Bush and company then went on to compound their blunder. In the leadup to invading Iraq, they announced emphatically and repeatedly that we would invade no matter what, with or without allies. Well, in that case, even countries that wanted Saddam gone had no incentive to join the effort of unseating him; after all, everyone knew there were some risks to invading Iraq. Why incur those risks, if the United States was going to do it anyway? Self-destructive posturing by the Bush team ensured that the United States would go into Iraq essentially alone and come out of it weaker than we started, no matter what the military outcome.

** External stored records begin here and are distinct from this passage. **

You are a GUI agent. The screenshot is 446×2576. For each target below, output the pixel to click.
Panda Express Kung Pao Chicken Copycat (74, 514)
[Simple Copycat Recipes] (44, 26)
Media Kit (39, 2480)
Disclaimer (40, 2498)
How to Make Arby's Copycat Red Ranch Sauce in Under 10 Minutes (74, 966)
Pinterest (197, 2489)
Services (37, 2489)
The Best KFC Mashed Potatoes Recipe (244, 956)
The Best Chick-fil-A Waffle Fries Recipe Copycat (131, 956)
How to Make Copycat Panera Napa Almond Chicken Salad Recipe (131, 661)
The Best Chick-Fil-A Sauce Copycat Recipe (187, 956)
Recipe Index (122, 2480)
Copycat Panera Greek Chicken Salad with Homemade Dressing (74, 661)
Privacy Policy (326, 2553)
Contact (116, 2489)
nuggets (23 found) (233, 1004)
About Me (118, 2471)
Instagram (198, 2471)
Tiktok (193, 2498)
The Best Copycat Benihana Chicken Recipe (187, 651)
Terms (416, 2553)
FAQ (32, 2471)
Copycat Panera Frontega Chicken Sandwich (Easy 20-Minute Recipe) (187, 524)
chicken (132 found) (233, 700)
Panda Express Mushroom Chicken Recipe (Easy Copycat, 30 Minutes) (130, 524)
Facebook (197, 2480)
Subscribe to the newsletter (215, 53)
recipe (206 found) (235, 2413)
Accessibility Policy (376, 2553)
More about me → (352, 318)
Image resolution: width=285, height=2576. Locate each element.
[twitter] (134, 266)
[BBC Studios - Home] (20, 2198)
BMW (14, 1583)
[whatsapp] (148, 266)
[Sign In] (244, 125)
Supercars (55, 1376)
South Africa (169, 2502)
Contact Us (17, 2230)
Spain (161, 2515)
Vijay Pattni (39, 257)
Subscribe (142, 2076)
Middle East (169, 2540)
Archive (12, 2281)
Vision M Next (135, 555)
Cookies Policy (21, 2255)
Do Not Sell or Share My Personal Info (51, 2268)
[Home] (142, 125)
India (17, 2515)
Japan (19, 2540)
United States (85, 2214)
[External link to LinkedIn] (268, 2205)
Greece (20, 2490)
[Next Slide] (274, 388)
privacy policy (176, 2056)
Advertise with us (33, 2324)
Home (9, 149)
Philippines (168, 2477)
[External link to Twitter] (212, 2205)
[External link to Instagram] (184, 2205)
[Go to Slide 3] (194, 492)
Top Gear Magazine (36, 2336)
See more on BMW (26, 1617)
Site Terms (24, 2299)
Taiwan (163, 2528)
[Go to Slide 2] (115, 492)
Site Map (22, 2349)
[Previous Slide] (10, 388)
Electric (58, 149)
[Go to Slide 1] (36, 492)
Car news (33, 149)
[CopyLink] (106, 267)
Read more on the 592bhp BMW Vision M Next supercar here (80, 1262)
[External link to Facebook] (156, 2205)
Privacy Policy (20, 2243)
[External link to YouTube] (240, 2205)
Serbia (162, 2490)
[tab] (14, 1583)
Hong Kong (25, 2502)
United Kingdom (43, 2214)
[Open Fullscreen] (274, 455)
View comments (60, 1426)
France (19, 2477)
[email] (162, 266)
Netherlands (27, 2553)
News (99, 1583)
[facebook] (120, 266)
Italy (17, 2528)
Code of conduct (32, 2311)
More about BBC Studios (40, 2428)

Yes, weaker, because once we invaded and occupied Iraq, the terrorists had us right where they wanted us. Having evened the military odds, they could now begin to chip away at America’s moral advantage. Look at the calculus that obtains today. They behead innocent people, we turn them into bloody grease spots with cluster bombs. They kidnap and torture, we kidnap and sexually humiliate. There came a time (and we’re still in that time) when our government and its right-wing apologists found themselves reduced to arguing that we were better than Saddam Hussein. How did we ever get to a point where we could brag of being better than Saddam Hussein? For heaven’s sake, we’re also better than that guy in Milwaukee who killed and ate boys—so what?

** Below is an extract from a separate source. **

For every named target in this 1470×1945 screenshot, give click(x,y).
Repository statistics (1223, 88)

It wasn’t the terrorists who reduced us to this standard. They only made it possible for us to sink so low. It was the Bush Administration that took us down.

Historians looking back may well rate George W. Bush the president who lost America, because this man locked us into a struggle that gives our adversaries the power to decide how long the blood flows.

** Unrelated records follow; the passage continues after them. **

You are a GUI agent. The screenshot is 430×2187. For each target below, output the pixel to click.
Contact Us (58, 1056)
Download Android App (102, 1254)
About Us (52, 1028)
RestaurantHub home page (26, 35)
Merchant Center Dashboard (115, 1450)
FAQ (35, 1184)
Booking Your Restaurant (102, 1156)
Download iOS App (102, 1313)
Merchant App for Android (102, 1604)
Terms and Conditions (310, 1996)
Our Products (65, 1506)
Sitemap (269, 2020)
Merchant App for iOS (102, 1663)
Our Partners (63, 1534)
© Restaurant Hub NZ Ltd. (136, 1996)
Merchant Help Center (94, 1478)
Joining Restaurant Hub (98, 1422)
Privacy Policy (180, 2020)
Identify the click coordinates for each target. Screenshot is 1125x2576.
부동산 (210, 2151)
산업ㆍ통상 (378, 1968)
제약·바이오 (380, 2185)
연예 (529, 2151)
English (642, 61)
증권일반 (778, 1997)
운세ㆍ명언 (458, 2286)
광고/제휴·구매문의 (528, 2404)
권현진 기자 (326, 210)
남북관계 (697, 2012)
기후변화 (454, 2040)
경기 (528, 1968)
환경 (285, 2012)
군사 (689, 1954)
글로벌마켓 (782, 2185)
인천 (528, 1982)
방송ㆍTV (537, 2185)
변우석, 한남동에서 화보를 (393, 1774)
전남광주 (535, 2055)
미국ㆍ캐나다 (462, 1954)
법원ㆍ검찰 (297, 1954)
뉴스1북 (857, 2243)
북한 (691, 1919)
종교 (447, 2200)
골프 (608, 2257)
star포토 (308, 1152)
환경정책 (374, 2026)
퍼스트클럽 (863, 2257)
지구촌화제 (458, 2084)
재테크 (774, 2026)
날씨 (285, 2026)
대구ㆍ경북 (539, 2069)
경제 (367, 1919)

There is no easy way out of the quandary now, but even the hard ways are closed to us unless we jettison the leaders who have been steering our ship of state in the last five years. The mid-term elections were a start, but now the presidential election is coming up, and let’s not squander this opportunity. No Republican of any stripe, no Democrat who helped the Bush Administration get us into this debacle–that should be our standard. Let’s acquire leaders untainted by the decisions of the current administration, leaders who are free to repudiate that failed strategy called “the war on terror” and get this country back on a course that leads to real security.

 

2 Comments so far

  1. Josh September 4th, 2007 7:31 pm

    I’ve never seen it in that light, but you’re absolutely right.

  2. Jaaber November 17th, 2007 10:45 pm

    Well said, Bush’s first political mistake was to invade Iraq without finishing business in Afghanistan and let’s remember that Usama is still kicking around.
    America is in drowning stage in deep civil war in Afghanistan and Iraq which is similar to Vietnam to be very precise worse than Vietnam.